Iterator invalidation by `std::string::begin()`/`std::string::end()`?


#include <string>
#include <iostream>

int main() {
    std::string s = "abcdef";

    std::string s2 = s;

    auto begin = const_cast<std::string const &>(s2).begin();
    auto end = s2.end();

    std::cout << end - begin << '\n';
}

This code mixes the result of begin() const with the result of end(). Neither of these functions is permitted to invalidate any iterators. However I'm curious whether the requirement of end() to not invalidate the iterator variable begin actually means that the variable begin is usable with end.

Consider a C++98, copy-on-write implementation of std::string; the non-const begin() and end() functions cause a the internal buffer to be copied because the result of these functions can be used to modify the string. So begin above starts out valid for both s and s2, but the use of the non-const end() member causes it to no longer be valid for s2, the container that produced it.

The above code produces 'unexpected' results with a copy-on-write implementation, such as libstdc++. Instead of end - begin being the same as s2.size(), libstdc++ produces another number.

  • Does causing begin to no longer be valid iterator into s2, the container it was retrieved from, constitute 'invalidating' the iterator? If you look at the requirements on iterators, they all appear to hold for this iterator after .end() is called, so perhaps begin still qualifies as a valid iterator, and thus has not been invalidated?

  • Is the above code well defined in C++98? In C++11, which prohibits copy-on-write implementations?

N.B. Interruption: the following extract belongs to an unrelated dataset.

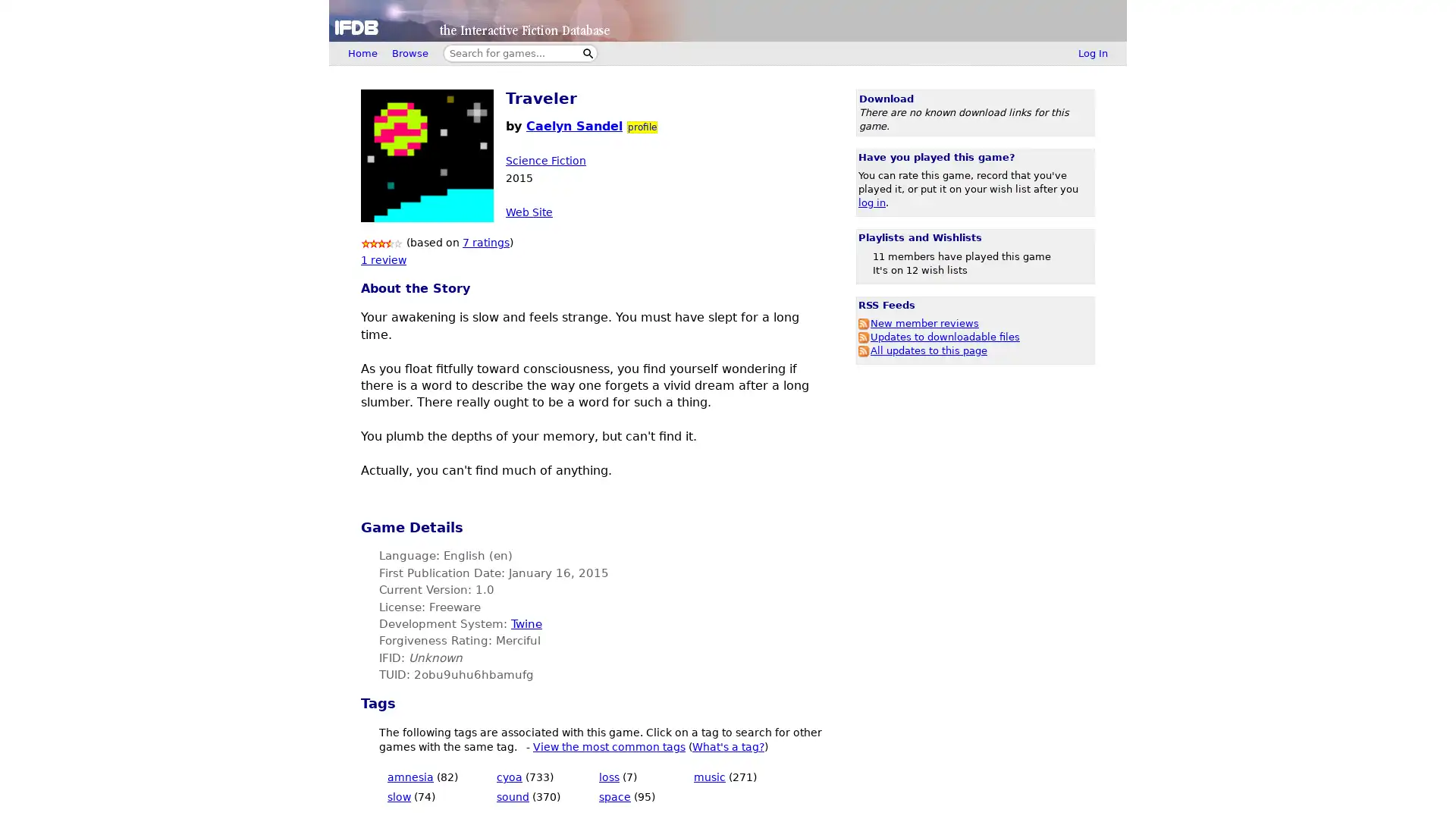 This screenshot has width=1456, height=819. I want to click on Search, so click(587, 52).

From my own brief reading of the specs, it appears under-specified, so that there may not be any guarantee that the results of begin() and end() can ever be used together, even without mixing const and non-const versions.


Solution

  • As you say, C++11 differs from earlier versions in this regard. There's no problem in C++11 because all attempts to allow copy on write were removed. In pre-C++11, your code results in undefined behavior; the call s2.end() is allowed to invalidate existing iterators (and did, and maybe still does, in g++).

    Note that even if s2 were not a copy, the standard would allow it to invalidate iterators. In fact, the CD for C++98 even made things like f( s.begin(), s.end() ) or s[i] == s[j] undefined behavior. This was only realized at the last minute, and corrected so that only the first call to begin(), end() or [] could invalidate the iterators.